- To do
Copy out, word for word, the entries from the line containing "You are a computer-use" through the line containing "coord(1232,20)", inclusive.

- Records supplied
# # # #
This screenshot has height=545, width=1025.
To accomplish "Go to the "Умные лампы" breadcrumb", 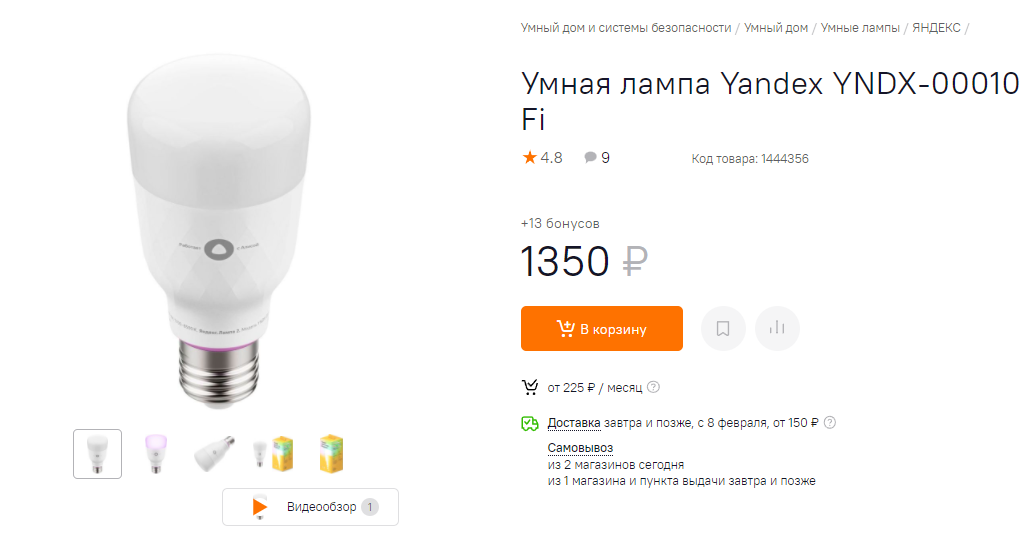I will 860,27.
# # # #
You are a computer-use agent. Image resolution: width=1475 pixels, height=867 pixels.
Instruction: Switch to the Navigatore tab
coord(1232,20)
# # # #
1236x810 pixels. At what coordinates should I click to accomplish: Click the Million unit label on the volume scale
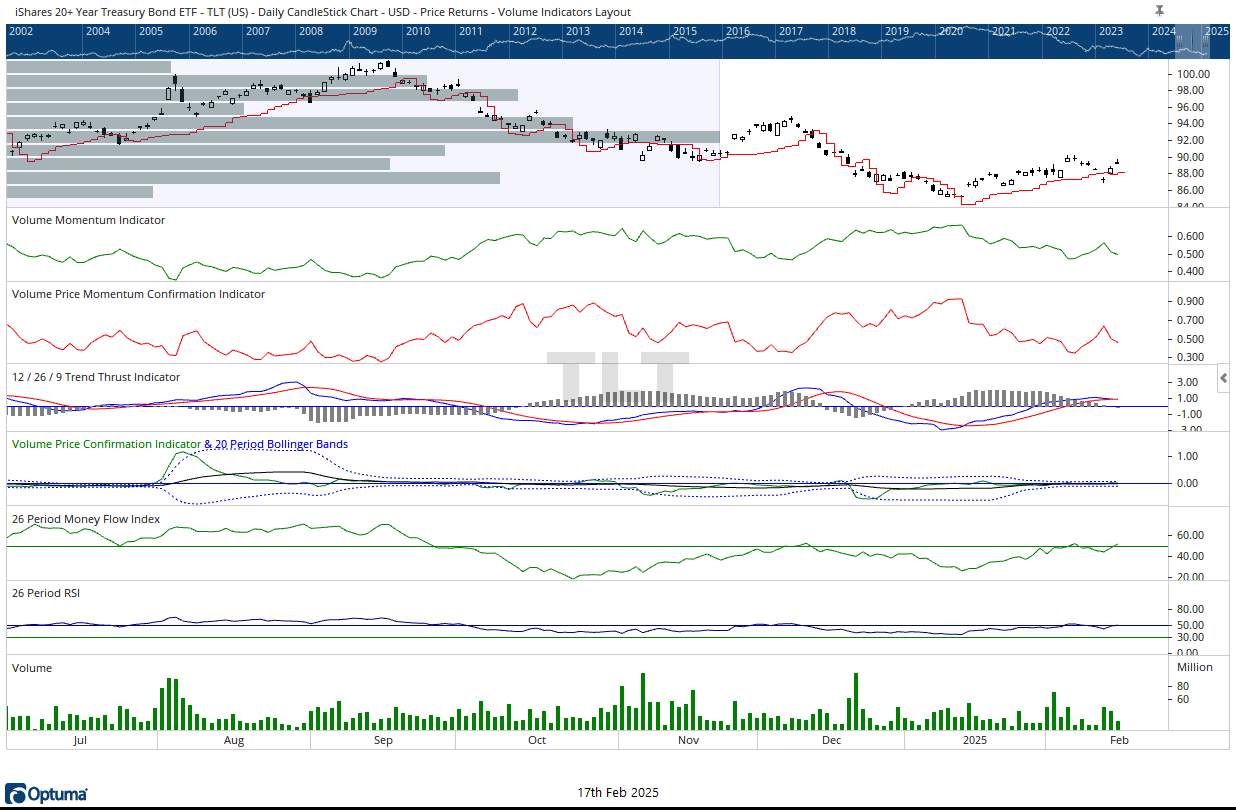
# # # #
- Complete response
You are a computer-use agent. Image resolution: width=1475 pixels, height=867 pixels.
Instruction: Switch to the Navigatore tab
coord(1232,20)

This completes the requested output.